No lo puedo entender. ¿A quién se le ocurre construir un muro de dos metros vencidos sobre el nivel del Cantábrico para después bautizarle coloquialmente como el Muro? Ni tan siquiera se les ocurre el muro de San Lorenzo, que al menos, sería muestra de una sutileza evidente. Demasiado largo. Habría terminado con los años en “el mu”. ¿De verdad no hay alguien en este mundo tan grande que pueda al menos dedicarle un par de horas a buscar un nombre más... cómo decirlo... original? ¿Dónde quedó aquello de no incluir en la definición lo definido? Incomprensible. "El Muro es un muro en la playa, hijo". La primera vez que lo escuché me horrorizó. “Vamos a dar una vuelta por el Muro, es un paseo agradable”. Muchas imágenes me vinieron a la mente... “Fuegos artificiales en el Muro”. ¿A qué imprudente se le ocurre esto?
Y me lo planteo cada vez que esa ciudad aparece enterita recogida en el deje autóctono de la voz de mi hermano al teléfono. Sí, somos humanos. Somos tan tontos como para dejarnos rellanar de kilómetros de distancia y tener después que recordarnos (y reconocernos) por teléfono. El Muro. Tiene gracia. ¿Cuántos muros puede haber construidos en el planeta? ¿Cuántos paseos marítimos? Mira que son rebuscados estos asturianos... Y, además, ¿por qué tan lejos? Me doy cuenta que si quisiera ver en persona a mi hermano, me llevaría, al menos, tres horas en coche. De vacío. Sino, un día entero como se ponga tempestuoso el clima y se le ocurra a nuestra genial ministra de Fomento irse a pescar sardinas para luego echarnos la culpa de que no sabemos leer las instrucciones del paquete de cadenas reglamentarias. Eso y un buen cabreo. Ya sería domingo. Llegaría, hola-qué tal, le daría el regalo de las Navidades pasadas en las que se puso griposo y no vino a la Cena de mamá, me lo agradecería, comprobaría que nada ha cambiado, que sigue lloviendo, y me tendría que volver enseguidita con otras tres horas de viaje de vuelta, porque el lunes tengo clase. Siglo XXI, lo llaman algunos. Distancias vertiginosas, por muchas TIC que le pongan.
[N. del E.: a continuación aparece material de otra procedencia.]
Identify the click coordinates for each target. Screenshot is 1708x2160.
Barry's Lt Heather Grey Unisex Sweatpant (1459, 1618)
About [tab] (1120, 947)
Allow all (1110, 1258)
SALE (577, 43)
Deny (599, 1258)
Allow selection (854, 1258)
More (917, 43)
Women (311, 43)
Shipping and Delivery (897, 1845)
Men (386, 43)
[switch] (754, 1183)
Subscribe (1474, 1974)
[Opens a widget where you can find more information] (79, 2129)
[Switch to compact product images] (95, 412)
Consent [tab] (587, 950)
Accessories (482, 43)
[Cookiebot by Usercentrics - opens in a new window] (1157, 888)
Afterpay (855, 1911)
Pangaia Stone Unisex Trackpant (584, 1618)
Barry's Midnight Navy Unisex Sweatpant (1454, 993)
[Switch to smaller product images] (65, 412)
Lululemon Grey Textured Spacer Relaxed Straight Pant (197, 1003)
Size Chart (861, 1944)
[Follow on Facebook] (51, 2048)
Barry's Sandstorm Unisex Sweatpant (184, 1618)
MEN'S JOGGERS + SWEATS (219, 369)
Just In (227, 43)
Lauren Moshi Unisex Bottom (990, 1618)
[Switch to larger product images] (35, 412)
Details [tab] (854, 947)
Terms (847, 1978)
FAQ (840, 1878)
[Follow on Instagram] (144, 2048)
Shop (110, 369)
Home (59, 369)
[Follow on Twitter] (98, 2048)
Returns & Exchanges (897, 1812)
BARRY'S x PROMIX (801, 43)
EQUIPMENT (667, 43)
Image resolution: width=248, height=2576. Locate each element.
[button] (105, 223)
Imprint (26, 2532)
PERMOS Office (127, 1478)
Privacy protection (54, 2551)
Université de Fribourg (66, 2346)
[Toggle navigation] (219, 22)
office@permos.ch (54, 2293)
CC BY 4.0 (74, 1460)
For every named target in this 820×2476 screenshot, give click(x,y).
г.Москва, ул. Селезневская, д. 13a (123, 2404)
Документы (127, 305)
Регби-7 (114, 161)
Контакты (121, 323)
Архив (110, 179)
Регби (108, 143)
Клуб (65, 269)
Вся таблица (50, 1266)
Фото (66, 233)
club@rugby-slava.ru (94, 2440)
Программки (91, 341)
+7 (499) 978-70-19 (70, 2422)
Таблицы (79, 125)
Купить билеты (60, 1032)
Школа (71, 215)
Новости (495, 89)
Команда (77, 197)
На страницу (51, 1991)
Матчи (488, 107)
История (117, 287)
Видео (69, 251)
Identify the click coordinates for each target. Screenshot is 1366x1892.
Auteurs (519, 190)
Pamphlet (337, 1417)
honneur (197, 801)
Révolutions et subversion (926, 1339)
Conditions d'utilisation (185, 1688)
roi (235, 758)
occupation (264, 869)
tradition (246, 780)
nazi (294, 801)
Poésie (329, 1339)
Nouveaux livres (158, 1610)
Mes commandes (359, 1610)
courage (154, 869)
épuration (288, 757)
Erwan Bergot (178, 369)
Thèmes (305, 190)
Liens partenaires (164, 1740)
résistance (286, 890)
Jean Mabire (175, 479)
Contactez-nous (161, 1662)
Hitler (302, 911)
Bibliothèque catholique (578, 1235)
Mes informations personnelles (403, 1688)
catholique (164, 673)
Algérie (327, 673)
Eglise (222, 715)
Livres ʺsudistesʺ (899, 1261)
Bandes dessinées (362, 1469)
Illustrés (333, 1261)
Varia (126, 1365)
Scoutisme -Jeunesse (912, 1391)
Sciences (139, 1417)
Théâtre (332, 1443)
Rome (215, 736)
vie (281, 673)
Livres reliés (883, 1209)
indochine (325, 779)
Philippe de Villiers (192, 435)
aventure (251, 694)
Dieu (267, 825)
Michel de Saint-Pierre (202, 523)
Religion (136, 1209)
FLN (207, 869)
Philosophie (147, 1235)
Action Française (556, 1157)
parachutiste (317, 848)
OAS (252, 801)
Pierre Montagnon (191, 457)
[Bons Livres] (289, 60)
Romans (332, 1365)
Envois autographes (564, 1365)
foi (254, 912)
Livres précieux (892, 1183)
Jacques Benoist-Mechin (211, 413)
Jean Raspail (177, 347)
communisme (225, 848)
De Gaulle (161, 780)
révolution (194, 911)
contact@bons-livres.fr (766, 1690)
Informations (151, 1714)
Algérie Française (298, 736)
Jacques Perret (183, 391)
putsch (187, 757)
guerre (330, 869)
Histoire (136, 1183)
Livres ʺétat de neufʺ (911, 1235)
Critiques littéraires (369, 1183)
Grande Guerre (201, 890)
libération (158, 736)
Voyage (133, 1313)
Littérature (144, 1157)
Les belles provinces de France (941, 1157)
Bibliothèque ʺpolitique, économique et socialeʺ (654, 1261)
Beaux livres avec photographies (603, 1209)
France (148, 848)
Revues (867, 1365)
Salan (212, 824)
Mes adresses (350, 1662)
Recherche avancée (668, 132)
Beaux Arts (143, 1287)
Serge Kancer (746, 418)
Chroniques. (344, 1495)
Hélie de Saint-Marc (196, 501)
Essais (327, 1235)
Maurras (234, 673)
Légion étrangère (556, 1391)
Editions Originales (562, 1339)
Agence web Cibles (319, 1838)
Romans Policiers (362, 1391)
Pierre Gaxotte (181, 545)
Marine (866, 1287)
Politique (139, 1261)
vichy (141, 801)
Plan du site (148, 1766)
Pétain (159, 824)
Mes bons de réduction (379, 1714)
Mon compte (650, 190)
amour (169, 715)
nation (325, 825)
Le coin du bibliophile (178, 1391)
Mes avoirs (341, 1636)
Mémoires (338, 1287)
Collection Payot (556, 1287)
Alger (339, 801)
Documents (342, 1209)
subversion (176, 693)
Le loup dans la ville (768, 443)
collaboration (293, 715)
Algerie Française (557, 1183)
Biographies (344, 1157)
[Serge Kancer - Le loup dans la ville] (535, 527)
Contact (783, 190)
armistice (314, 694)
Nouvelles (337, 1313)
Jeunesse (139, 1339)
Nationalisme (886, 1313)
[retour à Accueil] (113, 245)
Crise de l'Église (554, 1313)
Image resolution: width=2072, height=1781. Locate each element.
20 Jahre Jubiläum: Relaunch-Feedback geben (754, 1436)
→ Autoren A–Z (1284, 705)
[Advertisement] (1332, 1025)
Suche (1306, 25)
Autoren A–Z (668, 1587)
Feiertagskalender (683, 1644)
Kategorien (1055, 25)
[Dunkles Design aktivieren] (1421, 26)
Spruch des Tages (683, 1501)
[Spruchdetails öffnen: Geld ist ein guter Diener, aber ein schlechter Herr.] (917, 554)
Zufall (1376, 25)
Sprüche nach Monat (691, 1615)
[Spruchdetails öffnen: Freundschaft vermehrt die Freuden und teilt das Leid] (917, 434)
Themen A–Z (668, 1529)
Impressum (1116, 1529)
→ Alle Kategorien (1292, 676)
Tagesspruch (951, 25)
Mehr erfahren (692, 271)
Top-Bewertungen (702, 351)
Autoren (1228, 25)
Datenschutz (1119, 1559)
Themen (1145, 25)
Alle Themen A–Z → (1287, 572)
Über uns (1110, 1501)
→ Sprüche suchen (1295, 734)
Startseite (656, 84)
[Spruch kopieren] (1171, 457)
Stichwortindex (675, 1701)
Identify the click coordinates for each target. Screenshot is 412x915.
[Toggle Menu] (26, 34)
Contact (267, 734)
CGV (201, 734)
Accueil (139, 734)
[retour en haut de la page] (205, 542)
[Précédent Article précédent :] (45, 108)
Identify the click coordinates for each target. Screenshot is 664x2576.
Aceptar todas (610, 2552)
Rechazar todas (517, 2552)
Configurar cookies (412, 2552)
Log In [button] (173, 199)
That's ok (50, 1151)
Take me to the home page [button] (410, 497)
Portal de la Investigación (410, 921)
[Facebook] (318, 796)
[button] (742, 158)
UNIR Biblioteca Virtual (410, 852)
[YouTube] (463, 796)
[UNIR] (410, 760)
Absurdo. El Muro. Y, luego, como si nada, otro verano más cumplido a base de no-olvides-el-paraguas-papá, el Negrón (a un lado lluvia, al otro sol), Musel, toalla, paseo, palas y pelota, sardinas considerables, quemaduras por querer abarcar todo el sol en una mañana, tres culines de sidra escanciada, pelo rizado, la misma gente sobria y elegante de edad avanzada, sandalias, barrigas, algas, empedrados, Chillida, gaviotas sufribles, una tal Begoña, problemas de aparcamiento, y un conejo adorable. Los castillos ya quedaron atrás, aunque sigo teniendo que superar esa adicción crónica, pero me frena el imaginar las miradas de condescendencia con la que me obsequiarían los demás adultos, e incluso los niños intuyendo mi sabotaje a la arruga. ¡Qué cosas digo! Se nota que cualquier excusa es válida para aburrirle al papel con tu vida analgésica cuando debería estar hincando los codos sin parar ni un minuto. Cualquier excusa, hasta la llamada de un ring-ring pródigo con voz lejana, trastocado en asturiano apacible. Y lo que es más distinguible: en gijonés que vaga por el Muro. Irremediable.